- ENTRIES SUPPLIED:
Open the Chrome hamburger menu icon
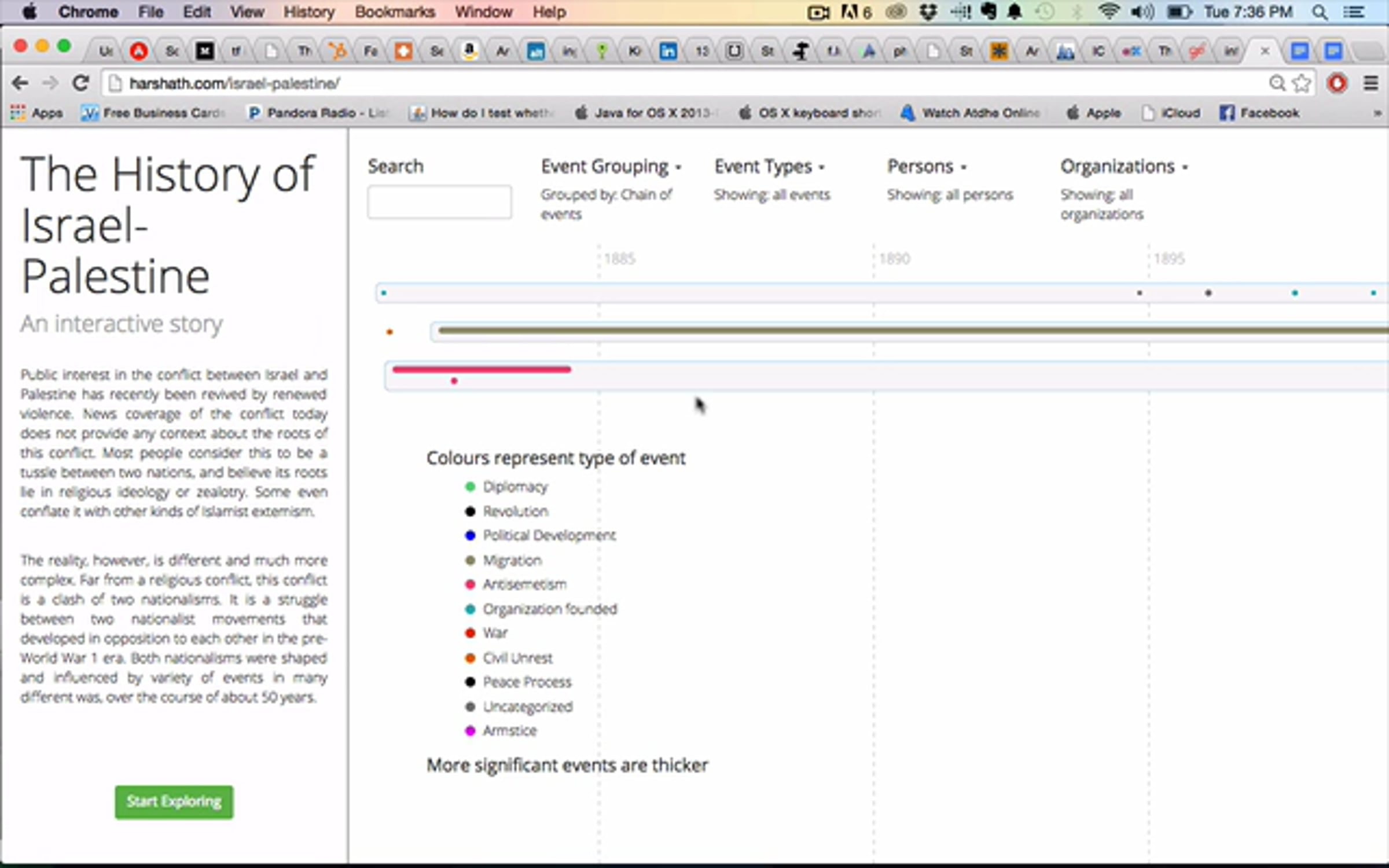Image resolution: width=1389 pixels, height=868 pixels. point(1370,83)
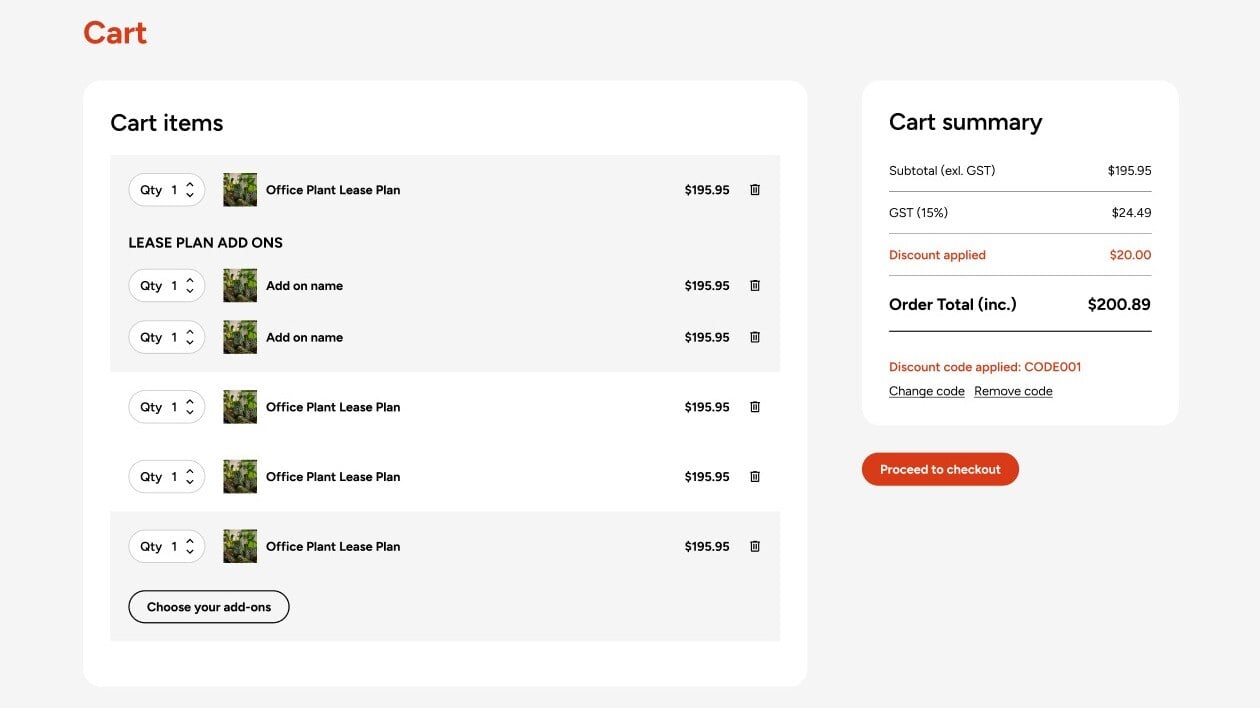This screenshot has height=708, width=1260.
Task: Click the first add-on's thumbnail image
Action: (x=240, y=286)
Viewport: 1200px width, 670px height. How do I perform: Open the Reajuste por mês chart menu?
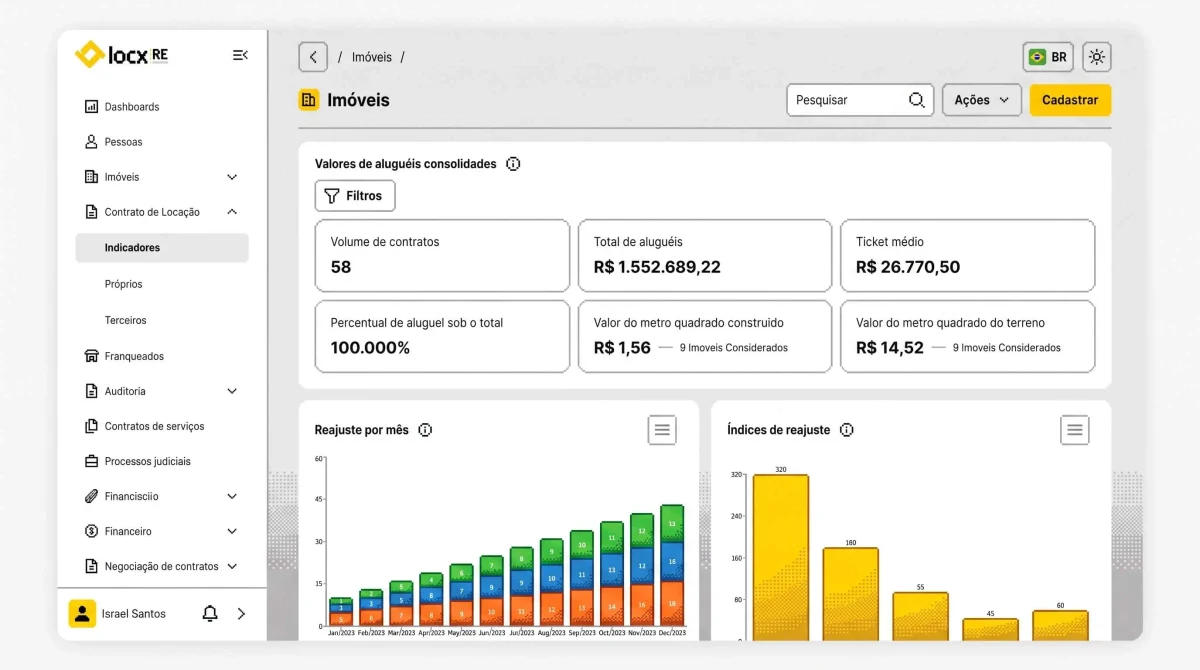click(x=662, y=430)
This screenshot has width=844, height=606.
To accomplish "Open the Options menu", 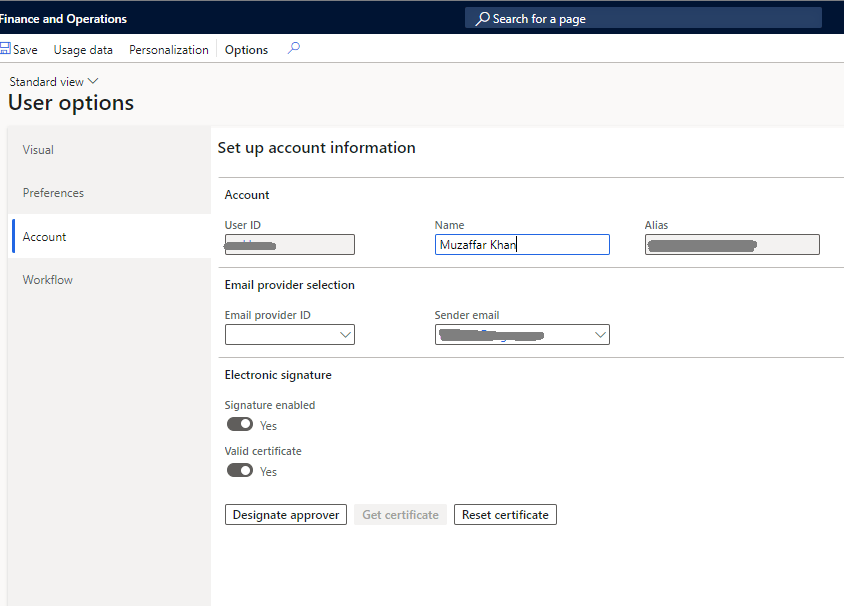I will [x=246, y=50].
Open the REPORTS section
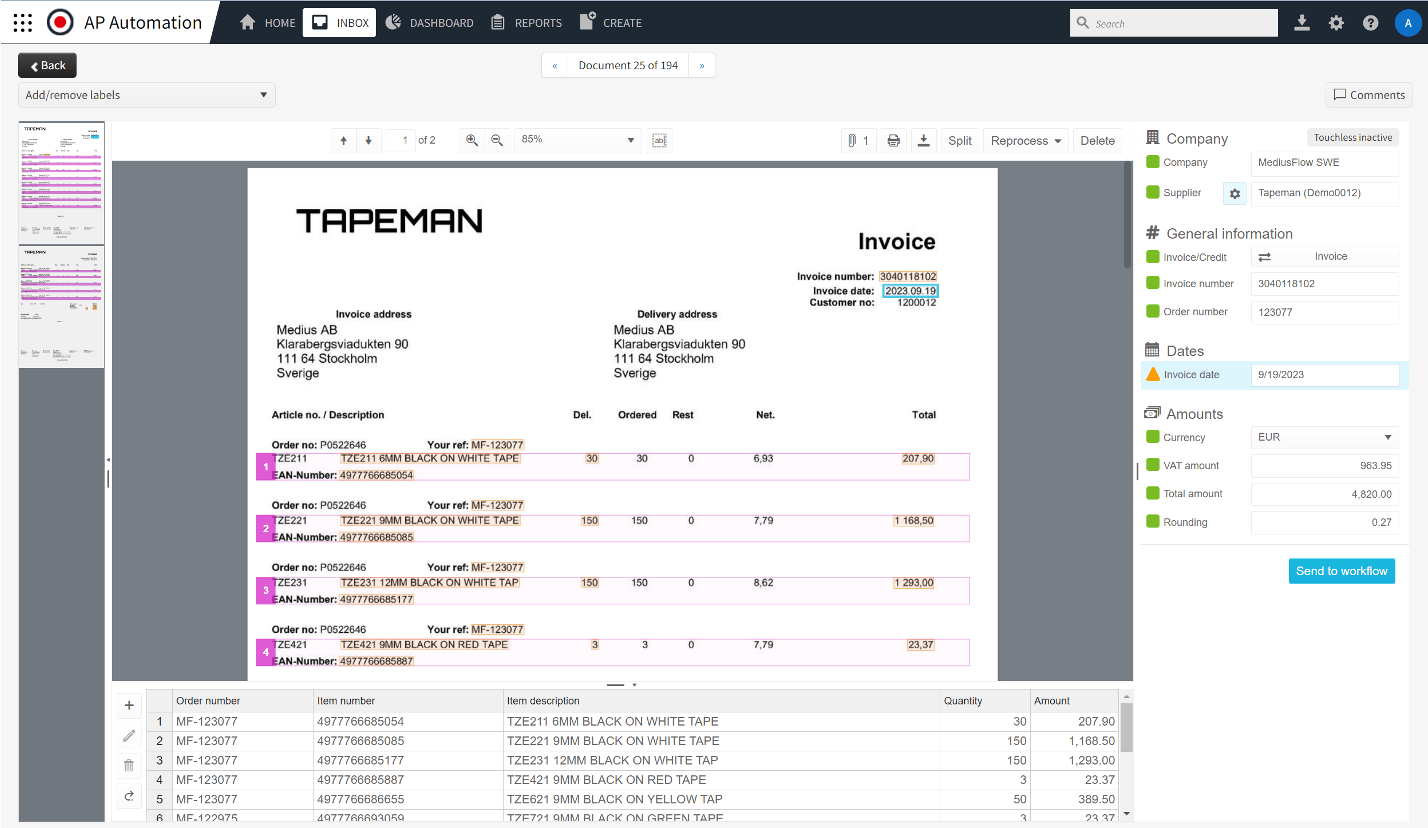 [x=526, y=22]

--

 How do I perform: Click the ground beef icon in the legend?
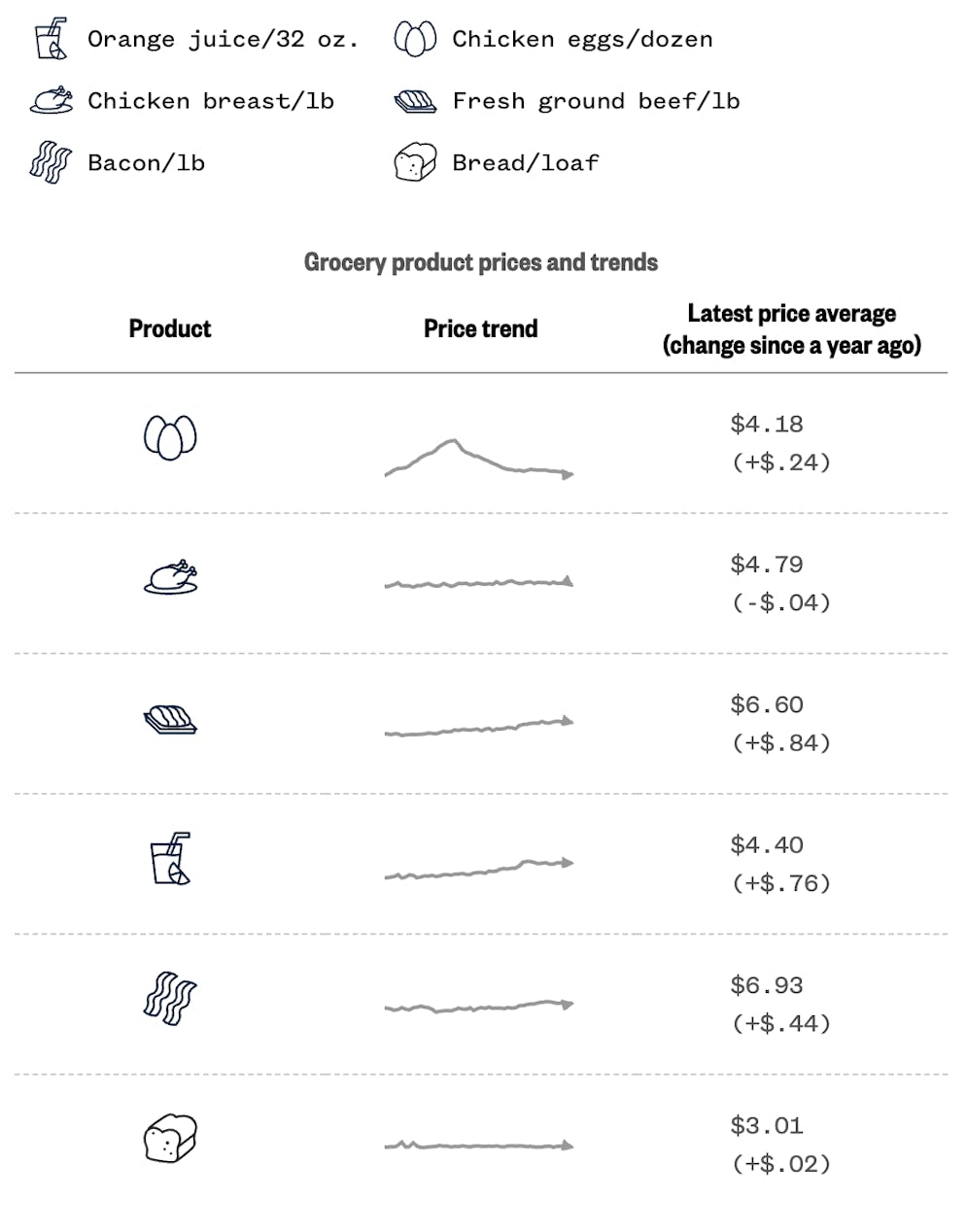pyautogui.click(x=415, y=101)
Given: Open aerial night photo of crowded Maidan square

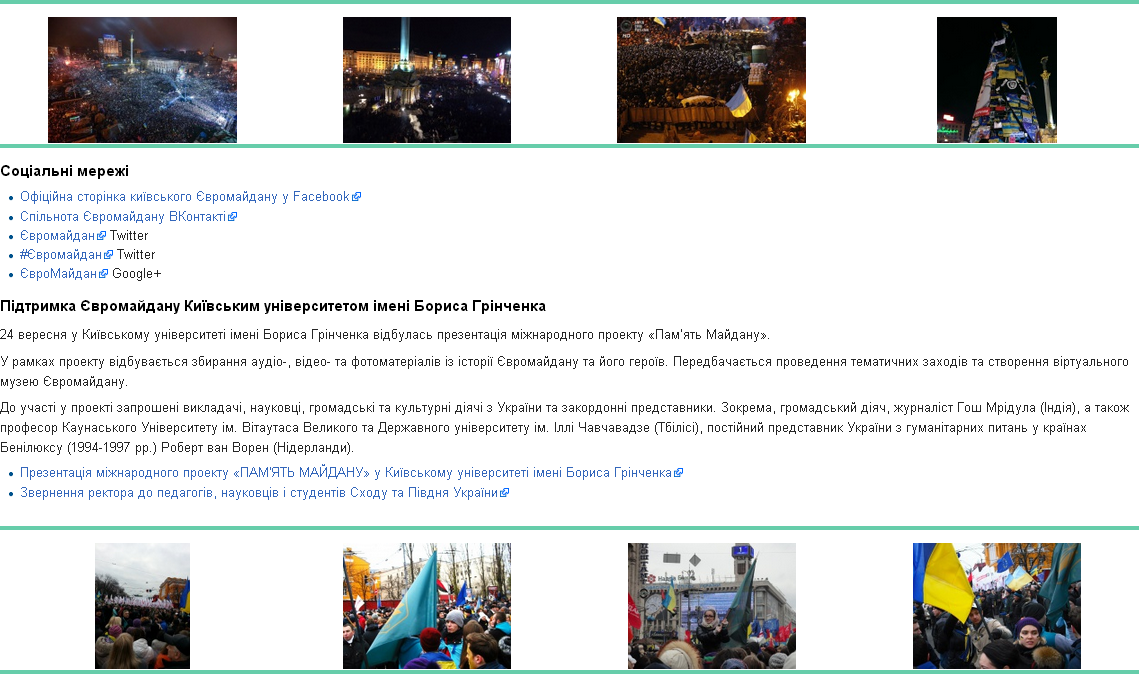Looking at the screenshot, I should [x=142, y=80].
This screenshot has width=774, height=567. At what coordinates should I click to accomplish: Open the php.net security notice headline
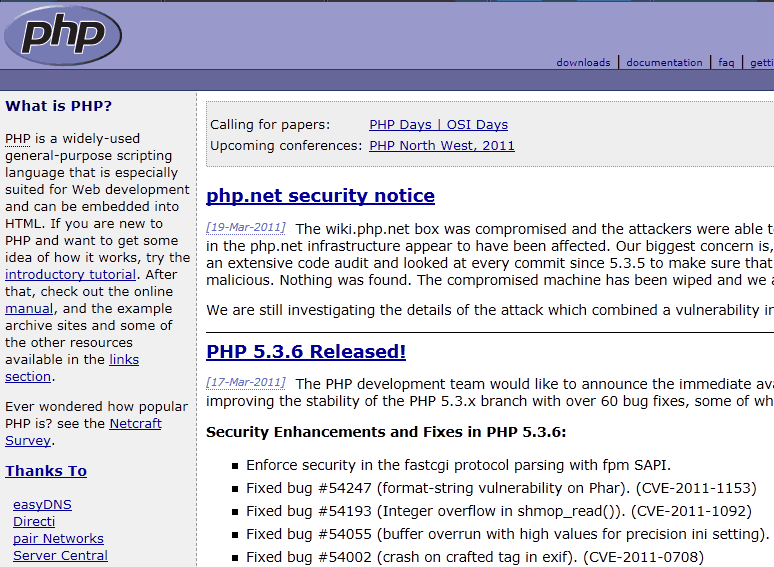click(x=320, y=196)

- WHAT IS REQUIRED: Count the lines in the items above that include the string "icon", and reply with that number only.

- RESPONSE: 2